Scalable Recollections for Continual Lifelong Learning
This addresses the efficiency bottleneck in continual lifelong learning, which is crucial for real-world applications but often overlooked, making it an incremental improvement.
The paper tackles the problem of efficient storage of experiences in continual lifelong learning, where models must learn from a continuous stream of non-stationary data with limited memory, and achieves considerable gains over state-of-the-art methods like GEM.

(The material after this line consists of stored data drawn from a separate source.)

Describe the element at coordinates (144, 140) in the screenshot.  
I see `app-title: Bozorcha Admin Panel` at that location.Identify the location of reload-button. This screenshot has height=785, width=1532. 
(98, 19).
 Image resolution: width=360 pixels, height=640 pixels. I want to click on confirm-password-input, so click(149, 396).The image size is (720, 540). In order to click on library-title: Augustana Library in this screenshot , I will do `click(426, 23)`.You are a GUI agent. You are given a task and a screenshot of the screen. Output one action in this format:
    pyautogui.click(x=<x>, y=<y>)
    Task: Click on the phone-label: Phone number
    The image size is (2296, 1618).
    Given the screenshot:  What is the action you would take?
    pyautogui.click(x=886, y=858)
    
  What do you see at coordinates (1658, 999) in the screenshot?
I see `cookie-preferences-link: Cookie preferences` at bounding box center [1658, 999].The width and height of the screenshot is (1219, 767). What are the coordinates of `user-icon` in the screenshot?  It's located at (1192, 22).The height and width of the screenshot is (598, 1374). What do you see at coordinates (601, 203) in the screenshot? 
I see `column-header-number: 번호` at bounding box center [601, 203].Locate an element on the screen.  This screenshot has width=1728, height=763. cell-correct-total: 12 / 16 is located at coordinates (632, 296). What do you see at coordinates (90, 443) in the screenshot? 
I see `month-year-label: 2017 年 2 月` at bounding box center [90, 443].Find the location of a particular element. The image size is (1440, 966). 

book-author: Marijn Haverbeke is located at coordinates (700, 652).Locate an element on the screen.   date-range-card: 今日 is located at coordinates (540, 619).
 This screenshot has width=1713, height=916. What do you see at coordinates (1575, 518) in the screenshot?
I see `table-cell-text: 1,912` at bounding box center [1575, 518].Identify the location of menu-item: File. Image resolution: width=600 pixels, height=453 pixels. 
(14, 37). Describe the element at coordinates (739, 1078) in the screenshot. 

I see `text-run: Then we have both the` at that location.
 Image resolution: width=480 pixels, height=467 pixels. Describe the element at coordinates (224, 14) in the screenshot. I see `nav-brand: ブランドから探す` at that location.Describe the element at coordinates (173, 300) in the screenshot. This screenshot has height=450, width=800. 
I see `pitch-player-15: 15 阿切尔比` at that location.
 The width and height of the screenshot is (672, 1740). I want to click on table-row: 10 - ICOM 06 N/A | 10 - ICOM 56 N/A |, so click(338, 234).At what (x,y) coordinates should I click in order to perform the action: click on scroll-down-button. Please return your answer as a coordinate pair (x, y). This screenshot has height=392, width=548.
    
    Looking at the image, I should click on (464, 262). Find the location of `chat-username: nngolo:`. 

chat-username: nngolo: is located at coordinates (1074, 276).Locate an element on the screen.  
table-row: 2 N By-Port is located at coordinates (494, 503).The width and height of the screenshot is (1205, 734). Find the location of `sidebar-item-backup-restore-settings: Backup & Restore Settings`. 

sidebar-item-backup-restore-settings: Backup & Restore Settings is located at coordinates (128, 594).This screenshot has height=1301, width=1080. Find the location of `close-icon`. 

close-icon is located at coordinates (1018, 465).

Given the recent success of Deep Learning applied to a variety of single tasks, it is natural to consider more human-realistic settings. Perhaps the most difficult of these settings is that of continual lifelong learning, where the model must learn online over a continuous stream of non-stationary data. A successful continual lifelong learning system must have three key capabilities: it must learn and adapt over time, it must not forget what it has learned, and it must be efficient in both training time and memory. Recent techniques have focused their efforts primarily on the first two capabilities while questions of efficiency remain largely unexplored. In this paper, we consider the problem of efficient and effective storage of experiences over very large time-frames. In particular we consider the case where typical experiences are O(n) bits and memories are limited to O(k) bits for k << n. We present a novel scalable architecture and training algorithm in this challenging domain and provide an extensive evaluation of its performance. Our results show that we can achieve considerable gains on top of state-of-the-art methods such as GEM.